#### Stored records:
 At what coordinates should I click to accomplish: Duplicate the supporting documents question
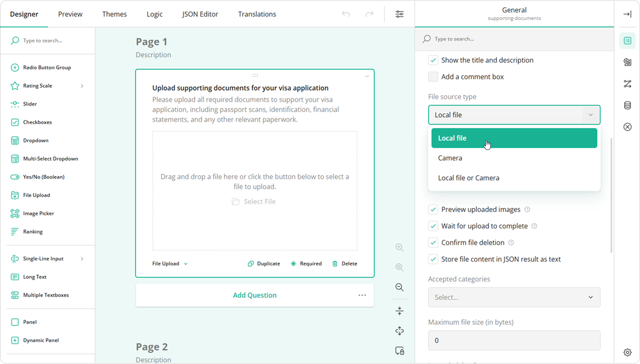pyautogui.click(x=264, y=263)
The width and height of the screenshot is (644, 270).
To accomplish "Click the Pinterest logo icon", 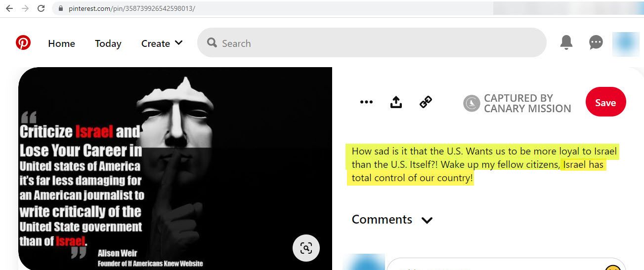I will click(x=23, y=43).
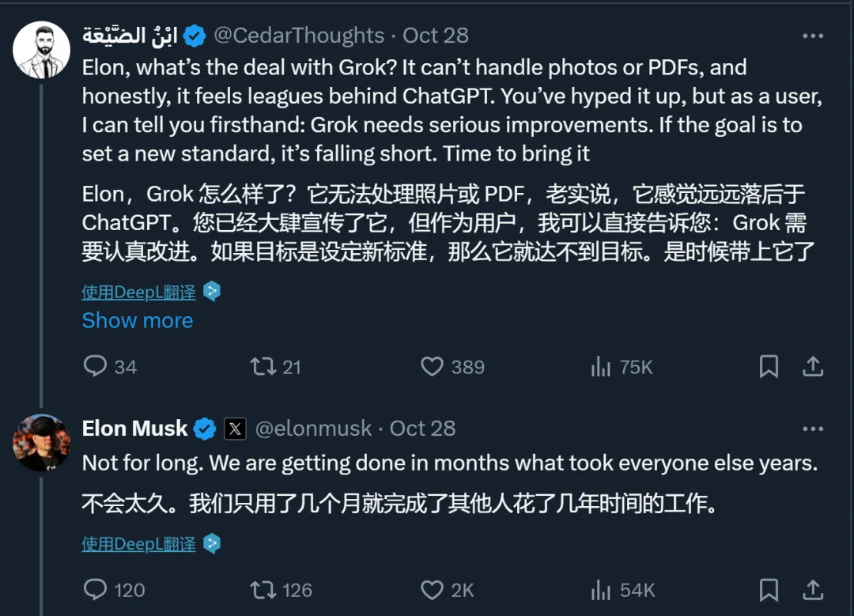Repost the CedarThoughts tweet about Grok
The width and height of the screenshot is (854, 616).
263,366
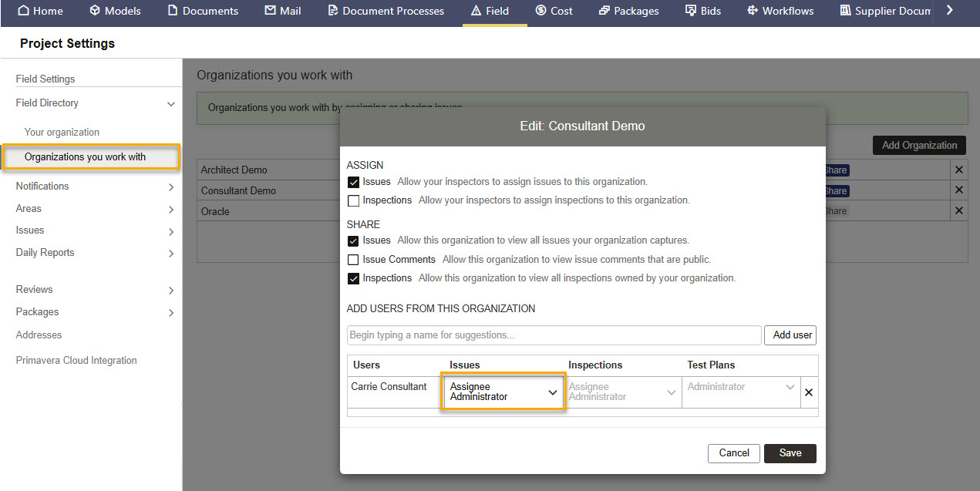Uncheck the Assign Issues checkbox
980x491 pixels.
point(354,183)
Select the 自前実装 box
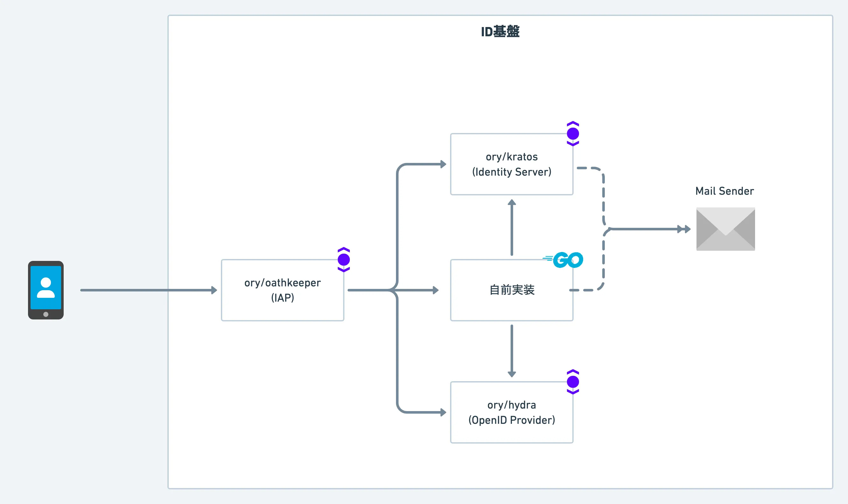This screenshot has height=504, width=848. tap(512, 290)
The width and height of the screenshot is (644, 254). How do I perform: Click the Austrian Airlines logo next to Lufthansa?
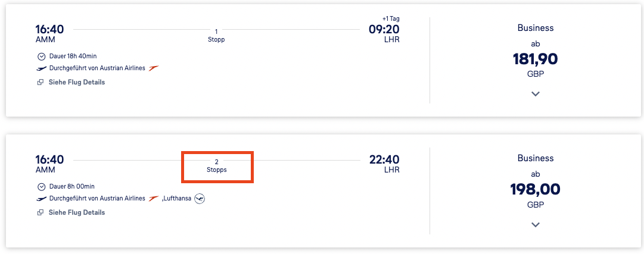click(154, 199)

--

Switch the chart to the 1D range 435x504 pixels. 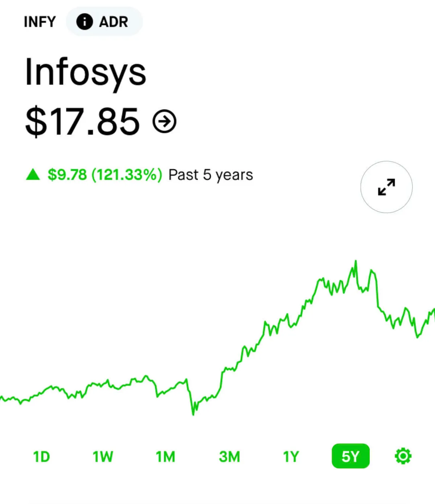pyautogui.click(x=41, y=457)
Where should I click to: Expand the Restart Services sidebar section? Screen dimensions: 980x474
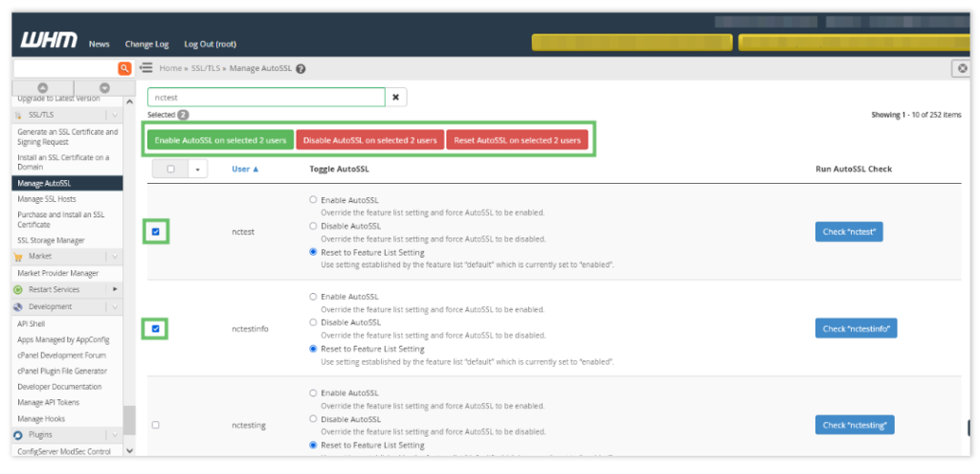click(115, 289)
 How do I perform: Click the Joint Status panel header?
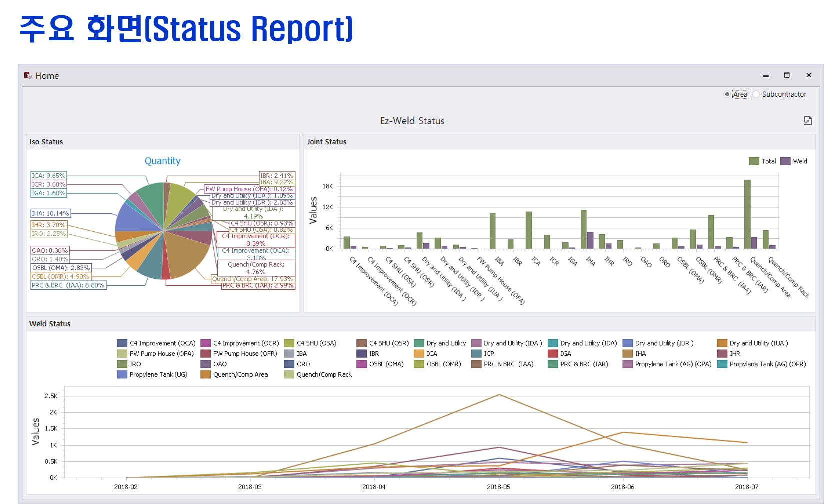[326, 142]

#### The problem:
Within the entries above, the lines from the one containing "At what coordinates" through the one containing "The width and height of the screenshot is (644, 270)." are to be transcribed exactly, ends included, pictures excluded.

#### Problem solution:
 At what coordinates should I click to accomplish: Duplicate the supporting documents question
pyautogui.click(x=264, y=263)
The width and height of the screenshot is (644, 270).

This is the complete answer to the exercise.